START Materials provided
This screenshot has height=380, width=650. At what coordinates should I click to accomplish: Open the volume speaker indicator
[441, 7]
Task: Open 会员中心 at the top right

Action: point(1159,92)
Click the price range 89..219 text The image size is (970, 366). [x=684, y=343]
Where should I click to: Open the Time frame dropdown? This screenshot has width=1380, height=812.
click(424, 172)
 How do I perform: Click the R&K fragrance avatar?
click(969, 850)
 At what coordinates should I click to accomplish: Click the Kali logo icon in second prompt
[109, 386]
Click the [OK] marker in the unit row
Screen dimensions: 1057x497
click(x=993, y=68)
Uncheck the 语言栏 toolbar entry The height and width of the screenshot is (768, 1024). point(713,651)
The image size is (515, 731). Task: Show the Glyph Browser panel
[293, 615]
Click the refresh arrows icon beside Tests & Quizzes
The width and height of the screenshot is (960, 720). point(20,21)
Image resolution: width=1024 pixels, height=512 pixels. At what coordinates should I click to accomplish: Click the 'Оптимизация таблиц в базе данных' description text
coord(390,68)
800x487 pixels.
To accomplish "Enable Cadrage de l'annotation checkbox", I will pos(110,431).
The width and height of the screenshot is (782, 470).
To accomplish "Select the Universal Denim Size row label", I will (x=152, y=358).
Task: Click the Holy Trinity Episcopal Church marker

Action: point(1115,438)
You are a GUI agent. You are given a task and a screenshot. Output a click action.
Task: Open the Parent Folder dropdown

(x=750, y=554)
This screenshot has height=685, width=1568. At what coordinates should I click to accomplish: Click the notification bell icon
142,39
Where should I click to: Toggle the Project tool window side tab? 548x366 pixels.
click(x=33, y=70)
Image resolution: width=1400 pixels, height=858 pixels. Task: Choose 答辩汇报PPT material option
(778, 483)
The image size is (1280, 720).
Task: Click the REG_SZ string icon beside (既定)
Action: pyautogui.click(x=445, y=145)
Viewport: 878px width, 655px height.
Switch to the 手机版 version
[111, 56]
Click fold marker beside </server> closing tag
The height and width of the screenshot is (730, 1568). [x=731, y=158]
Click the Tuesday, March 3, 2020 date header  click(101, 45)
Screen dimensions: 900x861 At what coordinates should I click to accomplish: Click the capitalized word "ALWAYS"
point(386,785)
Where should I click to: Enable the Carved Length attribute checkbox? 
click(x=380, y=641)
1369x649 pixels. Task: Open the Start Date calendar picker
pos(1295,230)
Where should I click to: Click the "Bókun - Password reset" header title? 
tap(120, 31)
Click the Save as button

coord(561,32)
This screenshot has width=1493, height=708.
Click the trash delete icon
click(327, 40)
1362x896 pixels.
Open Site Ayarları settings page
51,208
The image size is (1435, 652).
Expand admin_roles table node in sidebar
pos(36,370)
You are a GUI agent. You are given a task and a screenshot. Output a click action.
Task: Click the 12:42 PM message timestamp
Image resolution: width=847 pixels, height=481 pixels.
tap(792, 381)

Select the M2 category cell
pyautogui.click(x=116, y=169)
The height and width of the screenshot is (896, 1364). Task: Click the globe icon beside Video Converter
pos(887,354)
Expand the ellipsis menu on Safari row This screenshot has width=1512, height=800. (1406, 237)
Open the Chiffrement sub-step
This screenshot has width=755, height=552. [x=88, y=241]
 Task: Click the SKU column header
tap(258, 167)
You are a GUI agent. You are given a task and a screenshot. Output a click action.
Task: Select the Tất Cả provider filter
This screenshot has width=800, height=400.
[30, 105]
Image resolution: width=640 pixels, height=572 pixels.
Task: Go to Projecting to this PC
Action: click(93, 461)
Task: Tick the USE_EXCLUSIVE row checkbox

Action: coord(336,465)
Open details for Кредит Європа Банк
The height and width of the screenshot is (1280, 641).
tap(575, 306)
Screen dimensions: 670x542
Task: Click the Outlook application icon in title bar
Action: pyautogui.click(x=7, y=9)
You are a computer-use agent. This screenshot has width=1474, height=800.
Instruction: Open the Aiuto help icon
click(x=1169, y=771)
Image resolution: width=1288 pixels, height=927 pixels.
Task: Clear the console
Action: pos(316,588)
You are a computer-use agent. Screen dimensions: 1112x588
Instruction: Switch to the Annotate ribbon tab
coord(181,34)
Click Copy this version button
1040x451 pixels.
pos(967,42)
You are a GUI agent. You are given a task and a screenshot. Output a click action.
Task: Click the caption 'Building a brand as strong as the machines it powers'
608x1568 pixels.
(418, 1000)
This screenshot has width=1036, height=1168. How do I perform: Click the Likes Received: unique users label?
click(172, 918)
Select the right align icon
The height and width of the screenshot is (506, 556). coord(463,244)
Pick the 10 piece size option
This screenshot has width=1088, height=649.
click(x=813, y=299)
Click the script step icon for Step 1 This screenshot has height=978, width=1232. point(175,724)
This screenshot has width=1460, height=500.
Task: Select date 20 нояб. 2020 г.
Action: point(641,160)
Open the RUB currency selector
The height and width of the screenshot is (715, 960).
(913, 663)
END Materials provided
Task description
Reproduce the records exactly, keeping every line.

Exercise output
This screenshot has height=380, width=650. At what coordinates should I click to accomplish: Open the volume speaker indicator
[441, 7]
Task: Open 会员中心 at the top right

Action: point(1159,92)
Click the price range 89..219 text The image size is (970, 366). [x=684, y=343]
Where should I click to: Open the Time frame dropdown? This screenshot has width=1380, height=812.
click(424, 172)
 How do I perform: Click the R&K fragrance avatar?
click(969, 850)
 At what coordinates should I click to accomplish: Click the Kali logo icon in second prompt
[109, 386]
Click the [OK] marker in the unit row
Screen dimensions: 1057x497
click(x=993, y=68)
Uncheck the 语言栏 toolbar entry The height and width of the screenshot is (768, 1024). point(713,651)
The image size is (515, 731). Task: Show the Glyph Browser panel
[293, 615]
Click the refresh arrows icon beside Tests & Quizzes
The width and height of the screenshot is (960, 720). point(20,21)
Image resolution: width=1024 pixels, height=512 pixels. At what coordinates should I click to accomplish: Click the 'Оптимизация таблиц в базе данных' description text
coord(390,68)
800x487 pixels.
To accomplish "Enable Cadrage de l'annotation checkbox", I will pos(110,431).
The width and height of the screenshot is (782, 470).
To accomplish "Select the Universal Denim Size row label", I will (x=152, y=358).
Task: Click the Holy Trinity Episcopal Church marker

Action: point(1115,438)
You are a GUI agent. You are given a task and a screenshot. Output a click action.
Task: Open the Parent Folder dropdown

(x=750, y=554)
This screenshot has height=685, width=1568. At what coordinates should I click to accomplish: Click the notification bell icon
142,39
Where should I click to: Toggle the Project tool window side tab? 548x366 pixels.
click(x=33, y=70)
Image resolution: width=1400 pixels, height=858 pixels. Task: Choose 答辩汇报PPT material option
(778, 483)
The image size is (1280, 720).
Task: Click the REG_SZ string icon beside (既定)
Action: pyautogui.click(x=445, y=145)
Viewport: 878px width, 655px height.
Switch to the 手机版 version
[111, 56]
Click fold marker beside </server> closing tag
The height and width of the screenshot is (730, 1568). [x=731, y=158]
Click the Tuesday, March 3, 2020 date header  click(101, 45)
Screen dimensions: 900x861 At what coordinates should I click to accomplish: Click the capitalized word "ALWAYS"
point(386,785)
Where should I click to: Enable the Carved Length attribute checkbox? 
click(x=380, y=641)
1369x649 pixels. Task: Open the Start Date calendar picker
pos(1295,230)
Where should I click to: Click the "Bókun - Password reset" header title? 
tap(120, 31)
Click the Save as button

coord(561,32)
This screenshot has width=1493, height=708.
Click the trash delete icon
click(327, 40)
1362x896 pixels.
Open Site Ayarları settings page
51,208
The image size is (1435, 652).
Expand admin_roles table node in sidebar
pos(36,370)
You are a GUI agent. You are given a task and a screenshot. Output a click action.
Task: Click the 12:42 PM message timestamp
Image resolution: width=847 pixels, height=481 pixels.
tap(792, 381)

Select the M2 category cell
pyautogui.click(x=116, y=169)
The height and width of the screenshot is (896, 1364). Task: Click the globe icon beside Video Converter
pos(887,354)
Expand the ellipsis menu on Safari row This screenshot has width=1512, height=800. (1406, 237)
Open the Chiffrement sub-step
This screenshot has width=755, height=552. [x=88, y=241]
 Task: Click the SKU column header
tap(258, 167)
You are a GUI agent. You are given a task and a screenshot. Output a click action.
Task: Select the Tất Cả provider filter
This screenshot has width=800, height=400.
[30, 105]
Image resolution: width=640 pixels, height=572 pixels.
Task: Go to Projecting to this PC
Action: click(93, 461)
Task: Tick the USE_EXCLUSIVE row checkbox

Action: coord(336,465)
Open details for Кредит Європа Банк
The height and width of the screenshot is (1280, 641).
tap(575, 306)
Screen dimensions: 670x542
Task: Click the Outlook application icon in title bar
Action: pyautogui.click(x=7, y=9)
You are a computer-use agent. This screenshot has width=1474, height=800.
Instruction: Open the Aiuto help icon
click(x=1169, y=771)
Image resolution: width=1288 pixels, height=927 pixels.
Task: Clear the console
Action: pos(316,588)
You are a computer-use agent. Screen dimensions: 1112x588
Instruction: Switch to the Annotate ribbon tab
coord(181,34)
Click Copy this version button
1040x451 pixels.
pos(967,42)
You are a GUI agent. You are given a task and a screenshot. Output a click action.
Task: Click the caption 'Building a brand as strong as the machines it powers'
608x1568 pixels.
(418, 1000)
This screenshot has width=1036, height=1168. How do I perform: Click the Likes Received: unique users label?
click(172, 918)
Select the right align icon
The height and width of the screenshot is (506, 556). coord(463,244)
Pick the 10 piece size option
This screenshot has width=1088, height=649.
click(x=813, y=299)
Click the script step icon for Step 1 This screenshot has height=978, width=1232. point(175,724)
This screenshot has width=1460, height=500.
Task: Select date 20 нояб. 2020 г.
Action: point(641,160)
Open the RUB currency selector
The height and width of the screenshot is (715, 960).
(913, 663)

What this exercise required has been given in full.